Probably just an oversight. You cannot fit everything in with a CV as long or as virtuous as Mary’s. But funnily enough, there is another important omission. Mary picked up a gig in no less a semi-state than the deeply troubled Aer Rianta (now the DAA). Indeed, she did a five-year stint there — possibly the most rotten quango in Ireland.
It is difficult to understand why a PE teacher was a political appointee as a director of the DAA, but she probably helped them with all their verbal acrobatics.
Mary could surely now give us her views on DAA chief Dermot Collier’s enormous pay package of €638,000 while she was on the board and a member of the audit committee.
Did she approve it? Can she justify it in the light of the semi-state’s huge debt and poor performance?

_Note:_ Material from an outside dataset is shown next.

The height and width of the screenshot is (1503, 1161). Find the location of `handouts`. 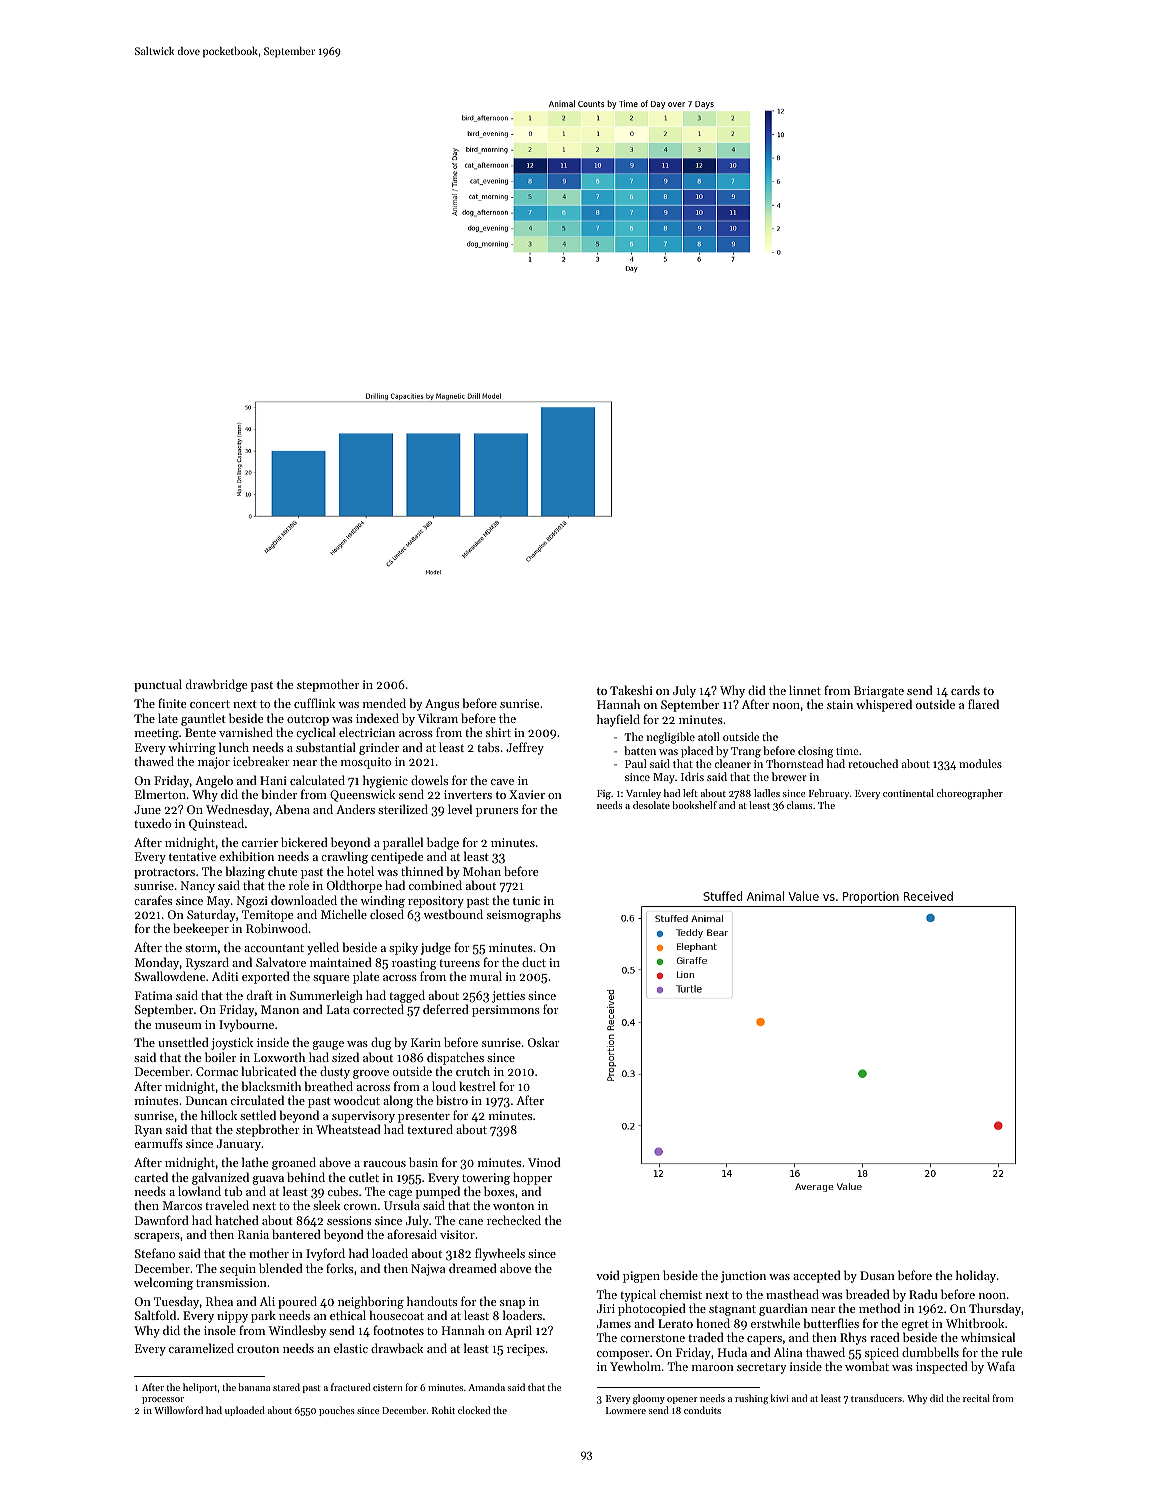

handouts is located at coordinates (432, 1301).
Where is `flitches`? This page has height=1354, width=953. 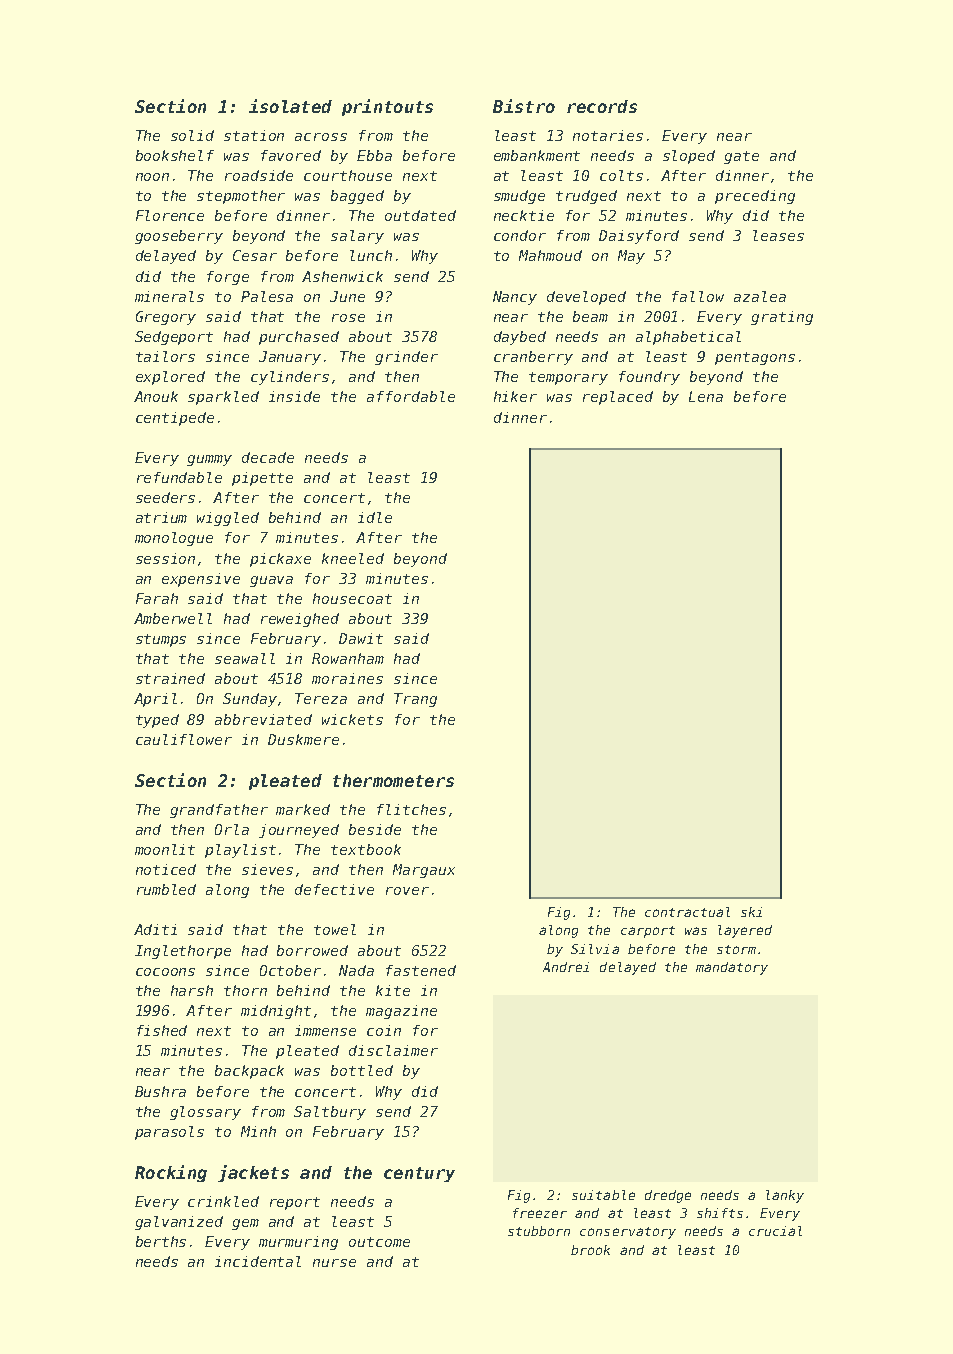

She might also let us know if she thought she merited her €17,500 annual fee. She could give us the real reasons why Dublin Airport is such a total shambles. She could give us the inside track on the white elephant known as Terminal 2.
So, modest Mary is uniquely placed to shed a light on exorbitant pay in both the banks and the semi-states, as she was at the coal face of both. Michael D would be happy to discuss big bonuses for fat cats with her.
Although Mary was busy at the DAA and the Bank of Ireland subsidiary during the boom years, she found time to serve the State in other capacities. Back in 2000, the Fianna Fail government appointed her as a director of Stadium Ireland, more commonly known as the “Bertie Bowl”.
Again, she fails to mention it in her manifesto.
This was a vanity project, pioneered by the former Taoiseach, which floundered into oblivion as the recession hit in 2007. Mary was paid for her troubles on the board of Stadium Ireland. As a presidential candidate and a Fianna Fail nominee, let her tell us why Bertie’s folly failed.
Mary flourished under Bertie’s government. Not just in terms of the political appointments to the Bertie Bowl project and the DAA; she also landed the highly sensitive post on the board of the Broadcasting Commission of Ireland.
A pity that she was not a bit more upfront about her business pedigree.
The Queen of the quangos wants to be President of Ireland. Let us hope that she discards her halo and shares her business experiences with us.